A Pivot for a Foucault Pendulum

by C. L. Stong
Excerpted from "Scientific American's The Amateur Scientist", first published June, 1958.

Figure 3. Conventional pivot for a Foucault pendulum. Click image to enlarge

Until recent years the problem of making a pendulum swing true resisted some of the world's best instrument makers. It seemed clear that any method of suspension must have radial symmetry such as one would expect of the suspension device depicted in Figure 3. To assure this Foucault and subsequent experimenters took great pains in procuring wire of uniform characteristics and in designing the fixture to which the wire was attached.
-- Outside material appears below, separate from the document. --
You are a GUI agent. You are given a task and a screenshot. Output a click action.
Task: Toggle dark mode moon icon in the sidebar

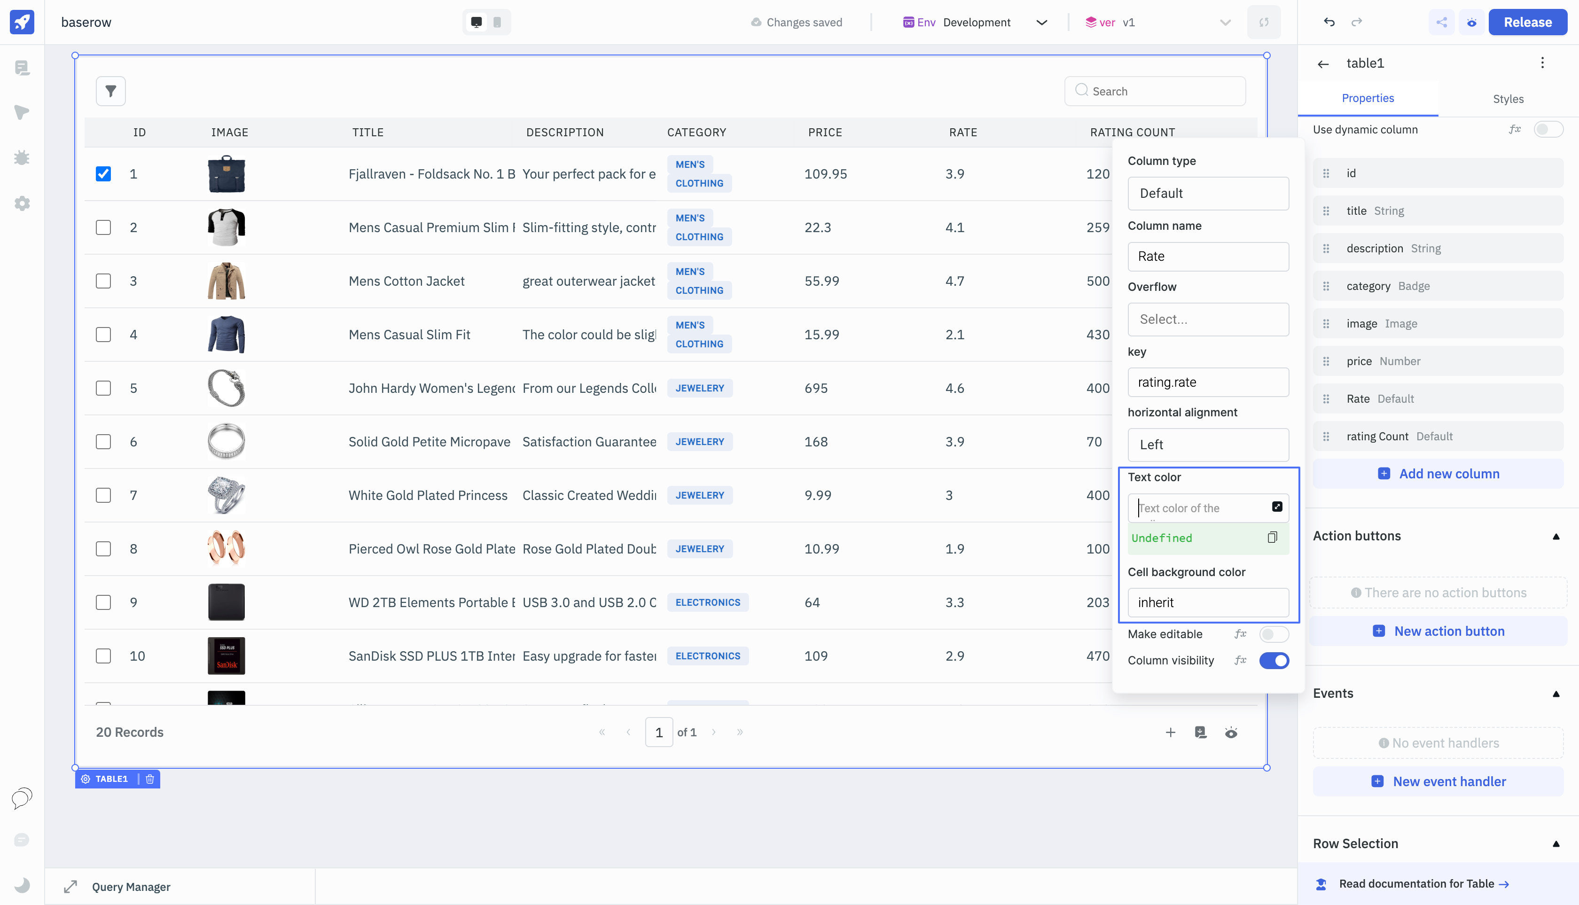22,884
Roger Hayward, the illustrator of this department, tells me that the wire for the Foucault pendulum in the Griffith Observatory in Los Angeles was specially drawn and tied to a long two-by-four beam for shipment from an eastern mill to the West Coast. The designers were afraid that coiling the wire would destroy its symmetry. The pivot to which the wire was attached at first consisted of a set of gimbals with two sets of knife-edges at right angles to each other. Despite these precautions the completed pendulum insisted on performing figure eights and ellipses. Hayward, who had designed other exhibits for the Observatory, suggested that the wire simply be held in rigid chuck. This invited a break at the junction of the wire and the chuck, which could cause the wire to lash into a crowd of spectators. To minimize this hazard a crossbar was clamped to the wire just above the ring-shaped driving magnet. Thus if the wire had broken, the crossbar would have been caught by the magnet ring. Clamping the wire in a chuck cured the difficulty. The wire has now been flexing for more than 20 years without any apparent ill effect.